Campbell, a naturalized American citizen who grew up in Great Britain, told his one-time colleagues on the board that the constitution trumped any board rules that deny residents the right to speak during the public comment session at board meetings. He recalled a time when he was on the board and someone called him a “bastard” during the comment period. He insisted the comments be left in the video of the public meeting.

“You snowflakes have a bigger problem with public comment,” said Campbell. “It seems you think you can supersede the U.S. Constitution. I’ve got news for you. School Board President Benito Mussolini, your power does not supersede that of the U.S. Constitution and the First Amendment for the citizens of this great nation.”

 

 

Campbell went on to cite a 1964 Supreme Court case, New York Times v. Sullivan, and told the board if it did not want to hear what people had to say members should move to Russia, Cuba or China.

Through a right-to-know request, Campbell also unearthed emails between then-Superintendent William Gretzula, board President Christine Toy-Dragoni, and recently-hired Director of Equity, Diversity & Education, Cherrissa Gibson, Ph.D., where Gibson advocates removing the sound from resident Doug Marshall’s remarks because he used “coded racist terms known as dog whistles.” Toy-Dragoni apologizes for not using a button to mute Marshall and called herself “weak.”

Marshall, a lawyer, told DVJournal his remarks were not racist, that he opposes indoctrinating children with “divisive” Critical Race Theory (CRT), and that he quoted Dr. Martin Luther King Jr.: “I have a dream that my four little children will one day live in a nation where they will not be judged by the color of their skin but by the content of their character.”

Few people would have even known about the incident except for an email apologizing that Toy-Dragoni sent to parents afterward, Marshall said.

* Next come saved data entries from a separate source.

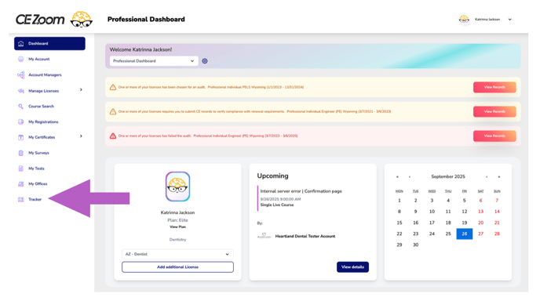This screenshot has width=540, height=297.
Task: Select the My Surveys sidebar icon
Action: click(x=21, y=153)
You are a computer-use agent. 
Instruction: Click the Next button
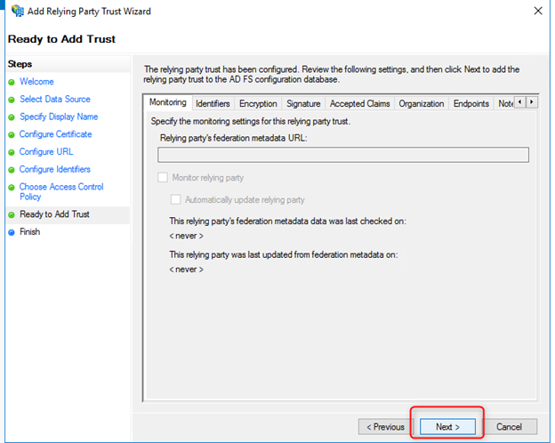[447, 427]
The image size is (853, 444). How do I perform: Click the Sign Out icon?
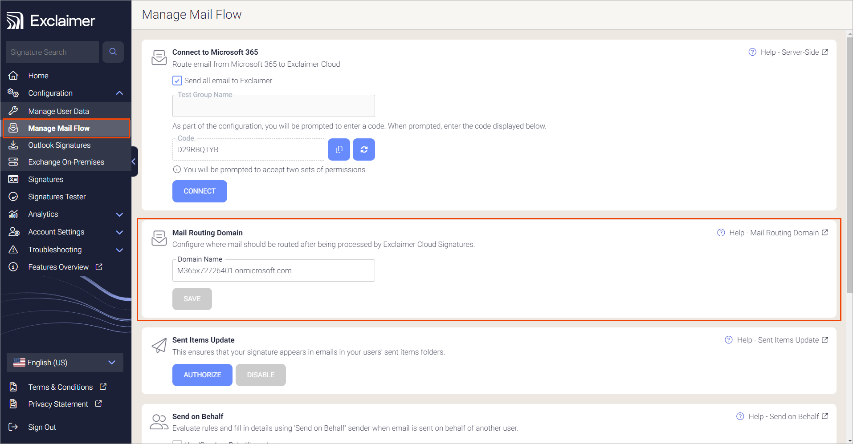[x=13, y=427]
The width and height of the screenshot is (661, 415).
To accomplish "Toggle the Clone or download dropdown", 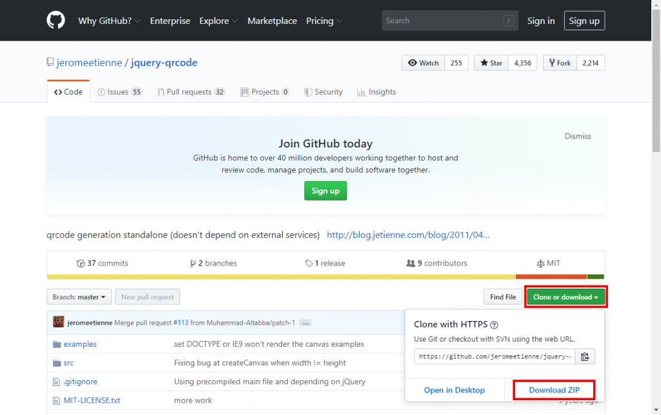I will [x=566, y=297].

In addition to Marshall, residents Tim Daly and Robert Abrams were also cut off by the solicitor, Peter Amuso, who loudly told them, “You’re done.” Their remarks were then stricken from the board videos.

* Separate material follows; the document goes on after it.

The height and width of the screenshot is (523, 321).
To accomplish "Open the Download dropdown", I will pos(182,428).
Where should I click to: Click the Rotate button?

Near the end of the May meeting, board member Debra Wachpress thanked Amuso for his intervention to stop residents’ from speaking, saying, “We’re just not gonna stand for this.”

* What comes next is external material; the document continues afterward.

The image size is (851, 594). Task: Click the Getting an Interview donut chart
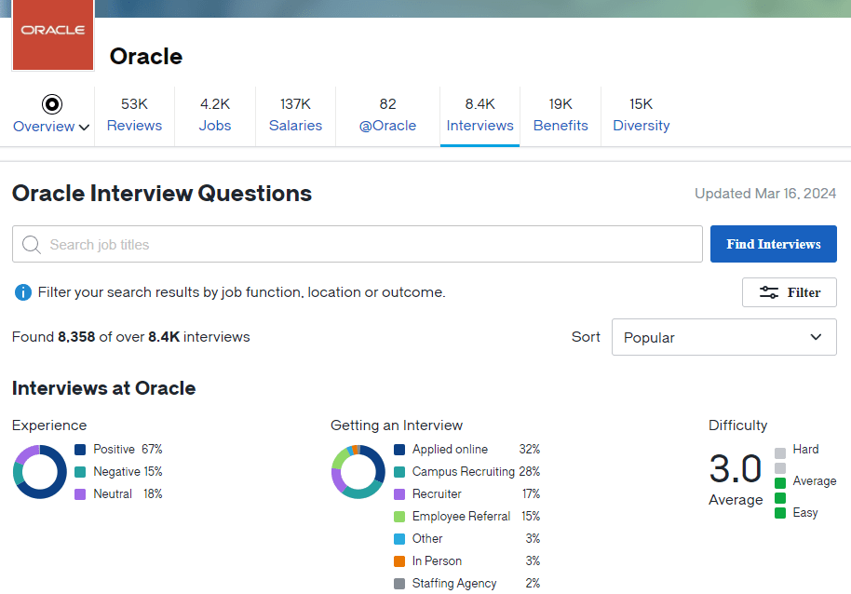coord(358,472)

Campbell, for his part, called on the board to fire Gibson for her efforts to censor citizens who were exercising their right to free speech. He also told the board members to resign.

Campbell told the DVJournal that he is looking into suing the Pennsbury School District because the school board censored him but has not yet decided whether to take that step.

“Censorship by the government is unlawful,” said Campbell, who served on the board from 2009 to 2013. “The government cannot silence speech based on the simple fact that it doesn’t like it. And that’s what Pennsbury is doing. So it’s a very big problem.”

Campbell, a First Amendment activist, said the school district editing the tape of the meetings to prevent people’s comments from being heard is highly unusual.

“I’ve never seen anything like this,” said Campbell. “I’ve never seen a situation where a local government entity has been cutting the tape. They initially cut the tape of public comment in the March and May meetings and it was only after I was kicked off at the June meeting that they went back and posted edited versions of the tape for March and May…It’s just mindboggling and a violation of the Sunshine Law, at least.”

“The government has to allow public comment…So when the government is saying we will take public comments except those that we don’t like, it’s pure fascism that they think they have the right to do whatever they want…It’s just reprehensible that any of them could sanction and condone what has taken place…This is 1930s Germany, banning of speech.”

“Watching Pennsbury is like watching a scene from 1930s Germany where fascist Stormtroopers were burning books and banning speech and congratulating themselves for doing it,” Campbell said via email later.

The school district and Toy-Dragoni declined to respond to requests for comment.